[Interface element records]
Start
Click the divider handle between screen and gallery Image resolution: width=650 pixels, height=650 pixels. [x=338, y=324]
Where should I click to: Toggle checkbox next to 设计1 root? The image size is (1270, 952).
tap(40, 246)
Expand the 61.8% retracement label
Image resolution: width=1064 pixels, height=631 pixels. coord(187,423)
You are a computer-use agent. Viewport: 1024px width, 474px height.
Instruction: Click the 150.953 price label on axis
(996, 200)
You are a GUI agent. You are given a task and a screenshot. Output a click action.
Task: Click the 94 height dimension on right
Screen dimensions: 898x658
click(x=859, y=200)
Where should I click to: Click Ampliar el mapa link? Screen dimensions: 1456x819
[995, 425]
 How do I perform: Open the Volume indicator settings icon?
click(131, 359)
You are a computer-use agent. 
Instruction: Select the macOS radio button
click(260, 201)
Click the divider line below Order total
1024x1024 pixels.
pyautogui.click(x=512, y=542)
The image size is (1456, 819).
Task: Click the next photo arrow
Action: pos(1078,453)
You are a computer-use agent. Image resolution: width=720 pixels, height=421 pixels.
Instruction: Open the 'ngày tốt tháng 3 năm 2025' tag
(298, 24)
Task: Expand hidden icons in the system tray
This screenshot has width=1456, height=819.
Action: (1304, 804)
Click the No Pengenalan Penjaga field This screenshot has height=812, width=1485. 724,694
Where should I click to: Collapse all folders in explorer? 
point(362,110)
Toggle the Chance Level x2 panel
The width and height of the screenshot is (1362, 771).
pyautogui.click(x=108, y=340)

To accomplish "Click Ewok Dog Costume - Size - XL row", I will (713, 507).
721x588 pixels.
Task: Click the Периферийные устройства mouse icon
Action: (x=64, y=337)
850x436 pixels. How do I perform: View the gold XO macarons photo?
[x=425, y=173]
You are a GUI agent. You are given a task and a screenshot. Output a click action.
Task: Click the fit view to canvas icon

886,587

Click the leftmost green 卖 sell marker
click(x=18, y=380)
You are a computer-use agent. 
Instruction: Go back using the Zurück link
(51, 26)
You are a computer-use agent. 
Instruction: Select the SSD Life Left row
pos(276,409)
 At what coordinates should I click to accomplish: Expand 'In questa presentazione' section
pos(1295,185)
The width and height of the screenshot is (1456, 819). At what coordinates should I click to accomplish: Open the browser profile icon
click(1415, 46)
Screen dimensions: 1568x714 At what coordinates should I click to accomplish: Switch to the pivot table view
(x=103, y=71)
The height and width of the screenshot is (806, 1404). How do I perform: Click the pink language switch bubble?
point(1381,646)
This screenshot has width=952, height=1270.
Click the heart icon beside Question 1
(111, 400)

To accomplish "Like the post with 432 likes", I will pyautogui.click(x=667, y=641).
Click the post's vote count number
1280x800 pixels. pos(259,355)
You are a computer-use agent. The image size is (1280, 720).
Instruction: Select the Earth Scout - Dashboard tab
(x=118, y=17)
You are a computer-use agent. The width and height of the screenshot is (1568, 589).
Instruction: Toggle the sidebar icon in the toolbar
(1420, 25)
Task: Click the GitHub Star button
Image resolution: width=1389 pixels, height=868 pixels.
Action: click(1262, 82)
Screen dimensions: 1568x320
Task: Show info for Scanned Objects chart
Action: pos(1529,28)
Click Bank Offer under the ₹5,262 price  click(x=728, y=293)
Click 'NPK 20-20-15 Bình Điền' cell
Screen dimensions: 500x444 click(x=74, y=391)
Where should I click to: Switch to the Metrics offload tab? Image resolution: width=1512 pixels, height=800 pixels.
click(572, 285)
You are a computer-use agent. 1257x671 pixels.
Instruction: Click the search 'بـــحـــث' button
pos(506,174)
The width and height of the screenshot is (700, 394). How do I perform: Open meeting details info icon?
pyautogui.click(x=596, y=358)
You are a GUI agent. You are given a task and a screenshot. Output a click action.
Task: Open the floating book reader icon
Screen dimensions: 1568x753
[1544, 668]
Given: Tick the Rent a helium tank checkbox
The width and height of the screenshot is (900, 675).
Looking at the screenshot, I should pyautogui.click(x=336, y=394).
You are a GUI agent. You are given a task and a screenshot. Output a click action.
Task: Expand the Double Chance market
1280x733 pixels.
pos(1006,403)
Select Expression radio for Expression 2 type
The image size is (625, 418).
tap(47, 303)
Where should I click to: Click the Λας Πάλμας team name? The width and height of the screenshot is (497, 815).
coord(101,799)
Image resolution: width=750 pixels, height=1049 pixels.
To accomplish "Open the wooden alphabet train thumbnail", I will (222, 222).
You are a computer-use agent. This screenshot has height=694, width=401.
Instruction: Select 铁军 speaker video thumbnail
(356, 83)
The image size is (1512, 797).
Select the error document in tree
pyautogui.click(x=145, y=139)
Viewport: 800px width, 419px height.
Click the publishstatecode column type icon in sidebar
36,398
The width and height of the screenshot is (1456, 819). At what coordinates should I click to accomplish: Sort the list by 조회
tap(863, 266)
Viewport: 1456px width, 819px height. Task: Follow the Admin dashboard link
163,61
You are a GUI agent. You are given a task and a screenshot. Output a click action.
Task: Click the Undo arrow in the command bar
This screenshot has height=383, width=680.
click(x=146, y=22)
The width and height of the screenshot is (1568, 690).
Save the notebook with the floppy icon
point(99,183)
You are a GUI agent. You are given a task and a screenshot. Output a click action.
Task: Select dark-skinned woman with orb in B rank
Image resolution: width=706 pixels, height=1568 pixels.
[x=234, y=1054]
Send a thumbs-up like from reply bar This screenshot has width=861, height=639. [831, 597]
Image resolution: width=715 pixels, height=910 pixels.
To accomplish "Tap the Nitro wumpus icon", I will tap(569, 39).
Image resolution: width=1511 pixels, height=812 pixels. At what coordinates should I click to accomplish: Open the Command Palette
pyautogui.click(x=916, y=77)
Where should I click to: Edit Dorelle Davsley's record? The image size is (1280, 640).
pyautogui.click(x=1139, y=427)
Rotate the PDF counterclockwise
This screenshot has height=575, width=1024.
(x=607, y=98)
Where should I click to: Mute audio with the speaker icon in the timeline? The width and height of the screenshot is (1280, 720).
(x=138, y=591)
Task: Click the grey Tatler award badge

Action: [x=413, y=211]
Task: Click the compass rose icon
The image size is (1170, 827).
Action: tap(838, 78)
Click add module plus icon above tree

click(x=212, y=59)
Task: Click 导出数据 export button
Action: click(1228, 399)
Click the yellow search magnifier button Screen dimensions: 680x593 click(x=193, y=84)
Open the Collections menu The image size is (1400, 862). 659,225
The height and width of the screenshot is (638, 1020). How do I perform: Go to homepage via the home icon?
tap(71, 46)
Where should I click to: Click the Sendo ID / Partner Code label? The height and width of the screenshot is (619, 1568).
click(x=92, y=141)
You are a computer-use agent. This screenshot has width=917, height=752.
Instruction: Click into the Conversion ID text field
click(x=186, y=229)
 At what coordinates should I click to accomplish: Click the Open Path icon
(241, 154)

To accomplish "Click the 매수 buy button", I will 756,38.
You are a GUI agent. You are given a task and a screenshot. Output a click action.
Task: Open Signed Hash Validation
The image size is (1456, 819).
End
» Problem statement
Please lay out all of the items above as a JSON list of strings, with one string for each line and blank lines left out.

» Correct answer
[
  "Click the divider handle between screen and gallery Image resolution: width=650 pixels, height=650 pixels. [x=338, y=324]",
  "Where should I click to: Toggle checkbox next to 设计1 root? The image size is (1270, 952).",
  "tap(40, 246)",
  "Expand the 61.8% retracement label",
  "Image resolution: width=1064 pixels, height=631 pixels. coord(187,423)",
  "You are a computer-use agent. Viewport: 1024px width, 474px height.",
  "Instruction: Click the 150.953 price label on axis",
  "(996, 200)",
  "You are a GUI agent. You are given a task and a screenshot. Output a click action.",
  "Task: Click the 94 height dimension on right",
  "Screen dimensions: 898x658",
  "click(x=859, y=200)",
  "Where should I click to: Click Ampliar el mapa link? Screen dimensions: 1456x819",
  "[995, 425]",
  " How do I perform: Open the Volume indicator settings icon?",
  "click(131, 359)",
  "You are a computer-use agent. ",
  "Instruction: Select the macOS radio button",
  "click(260, 201)",
  "Click the divider line below Order total",
  "1024x1024 pixels.",
  "pyautogui.click(x=512, y=542)",
  "The image size is (1456, 819).",
  "Task: Click the next photo arrow",
  "Action: pos(1078,453)",
  "You are a computer-use agent. Image resolution: width=720 pixels, height=421 pixels.",
  "Instruction: Open the 'ngày tốt tháng 3 năm 2025' tag",
  "(298, 24)",
  "Task: Expand hidden icons in the system tray",
  "This screenshot has width=1456, height=819.",
  "Action: (1304, 804)",
  "Click the No Pengenalan Penjaga field This screenshot has height=812, width=1485. 724,694",
  "Where should I click to: Collapse all folders in explorer? ",
  "point(362,110)",
  "Toggle the Chance Level x2 panel",
  "The width and height of the screenshot is (1362, 771).",
  "pyautogui.click(x=108, y=340)",
  "To accomplish \"Click Ewok Dog Costume - Size - XL row\", I will (713, 507).",
  "721x588 pixels.",
  "Task: Click the Периферийные устройства mouse icon",
  "Action: (x=64, y=337)",
  "850x436 pixels. How do I perform: View the gold XO macarons photo?",
  "[x=425, y=173]",
  "You are a GUI agent. You are given a task and a screenshot. Output a click action.",
  "Task: Click the fit view to canvas icon",
  "886,587",
  "Click the leftmost green 卖 sell marker",
  "click(x=18, y=380)",
  "You are a computer-use agent. ",
  "Instruction: Go back using the Zurück link",
  "(51, 26)",
  "You are a computer-use agent. ",
  "Instruction: Select the SSD Life Left row",
  "pos(276,409)",
  " At what coordinates should I click to accomplish: Expand 'In questa presentazione' section",
  "pos(1295,185)",
  "The width and height of the screenshot is (1456, 819). At what coordinates should I click to accomplish: Open the browser profile icon",
  "click(1415, 46)",
  "Screen dimensions: 1568x714 At what coordinates should I click to accomplish: Switch to the pivot table view",
  "(x=103, y=71)",
  "The height and width of the screenshot is (806, 1404). How do I perform: Click the pink language switch bubble?",
  "point(1381,646)",
  "This screenshot has width=952, height=1270.",
  "Click the heart icon beside Question 1",
  "(111, 400)",
  "To accomplish \"Like the post with 432 likes\", I will pyautogui.click(x=667, y=641).",
  "Click the post's vote count number",
  "1280x800 pixels. pos(259,355)",
  "You are a computer-use agent. The image size is (1280, 720).",
  "Instruction: Select the Earth Scout - Dashboard tab",
  "(x=118, y=17)",
  "You are a computer-use agent. The width and height of the screenshot is (1568, 589).",
  "Instruction: Toggle the sidebar icon in the toolbar",
  "(1420, 25)",
  "Task: Click the GitHub Star button",
  "Image resolution: width=1389 pixels, height=868 pixels.",
  "Action: click(1262, 82)",
  "Screen dimensions: 1568x320",
  "Task: Show info for Scanned Objects chart",
  "Action: pos(1529,28)",
  "Click Bank Offer under the ₹5,262 price  click(x=728, y=293)",
  "Click 'NPK 20-20-15 Bình Điền' cell",
  "Screen dimensions: 500x444 click(x=74, y=391)",
  "Where should I click to: Switch to the Metrics offload tab? Image resolution: width=1512 pixels, height=800 pixels.",
  "click(572, 285)",
  "You are a computer-use agent. 1257x671 pixels.",
  "Instruction: Click the search 'بـــحـــث' button",
  "pos(506,174)",
  "The width and height of the screenshot is (700, 394). How do I perform: Open meeting details info icon?",
  "pyautogui.click(x=596, y=358)",
  "You are a GUI agent. You are given a task and a screenshot. Output a click action.",
  "Task: Open the floating book reader icon",
  "Screen dimensions: 1568x753",
  "[1544, 668]",
  "Given: Tick the Rent a helium tank checkbox",
  "The width and height of the screenshot is (900, 675).",
  "Looking at the screenshot, I should pyautogui.click(x=336, y=394).",
  "You are a GUI agent. You are given a task and a screenshot. Output a click action.",
  "Task: Expand the Double Chance market",
  "1280x733 pixels.",
  "pos(1006,403)",
  "Select Expression radio for Expression 2 type",
  "The image size is (625, 418).",
  "tap(47, 303)",
  "Where should I click to: Click the Λας Πάλμας team name? The width and height of the screenshot is (497, 815).",
  "coord(101,799)",
  "Image resolution: width=750 pixels, height=1049 pixels.",
  "To accomplish \"Open the wooden alphabet train thumbnail\", I will (222, 222).",
  "You are a computer-use agent. This screenshot has height=694, width=401.",
  "Instruction: Select 铁军 speaker video thumbnail",
  "(356, 83)",
  "The image size is (1512, 797).",
  "Select the error document in tree",
  "pyautogui.click(x=145, y=139)",
  "Viewport: 800px width, 419px height.",
  "Click the publishstatecode column type icon in sidebar",
  "36,398",
  "The width and height of the screenshot is (1456, 819). At what coordinates should I click to accomplish: Sort the list by 조회",
  "tap(863, 266)",
  "Viewport: 1456px width, 819px height. Task: Follow the Admin dashboard link",
  "163,61",
  "You are a GUI agent. You are given a task and a screenshot. Output a click action.",
  "Task: Click the Undo arrow in the command bar",
  "This screenshot has height=383, width=680.",
  "click(x=146, y=22)",
  "The width and height of the screenshot is (1568, 690).",
  "Save the notebook with the floppy icon",
  "point(99,183)",
  "You are a GUI agent. You are given a task and a screenshot. Output a click action.",
  "Task: Select dark-skinned woman with orb in B rank",
  "Image resolution: width=706 pixels, height=1568 pixels.",
  "[x=234, y=1054]",
  "Send a thumbs-up like from reply bar This screenshot has width=861, height=639. [831, 597]",
  "Image resolution: width=715 pixels, height=910 pixels.",
  "To accomplish \"Tap the Nitro wumpus icon\", I will tap(569, 39).",
  "Image resolution: width=1511 pixels, height=812 pixels. At what coordinates should I click to accomplish: Open the Command Palette",
  "pyautogui.click(x=916, y=77)",
  "Where should I click to: Edit Dorelle Davsley's record? The image size is (1280, 640).",
  "pyautogui.click(x=1139, y=427)",
  "Rotate the PDF counterclockwise",
  "This screenshot has height=575, width=1024.",
  "(x=607, y=98)",
  "Where should I click to: Mute audio with the speaker icon in the timeline? The width and height of the screenshot is (1280, 720).",
  "(x=138, y=591)",
  "Task: Click the grey Tatler award badge",
  "Action: [x=413, y=211]",
  "Task: Click the compass rose icon",
  "The image size is (1170, 827).",
  "Action: tap(838, 78)",
  "Click add module plus icon above tree",
  "click(x=212, y=59)",
  "Task: Click 导出数据 export button",
  "Action: click(1228, 399)",
  "Click the yellow search magnifier button Screen dimensions: 680x593 click(x=193, y=84)",
  "Open the Collections menu The image size is (1400, 862). 659,225",
  "The height and width of the screenshot is (638, 1020). How do I perform: Go to homepage via the home icon?",
  "tap(71, 46)",
  "Where should I click to: Click the Sendo ID / Partner Code label? The height and width of the screenshot is (619, 1568).",
  "click(x=92, y=141)",
  "You are a computer-use agent. This screenshot has width=917, height=752.",
  "Instruction: Click into the Conversion ID text field",
  "click(x=186, y=229)",
  " At what coordinates should I click to accomplish: Click the Open Path icon",
  "(241, 154)",
  "To accomplish \"Click the 매수 buy button\", I will 756,38.",
  "You are a GUI agent. You are given a task and a screenshot. Output a click action.",
  "Task: Open Signed Hash Validation",
  "The image size is (1456, 819)."
]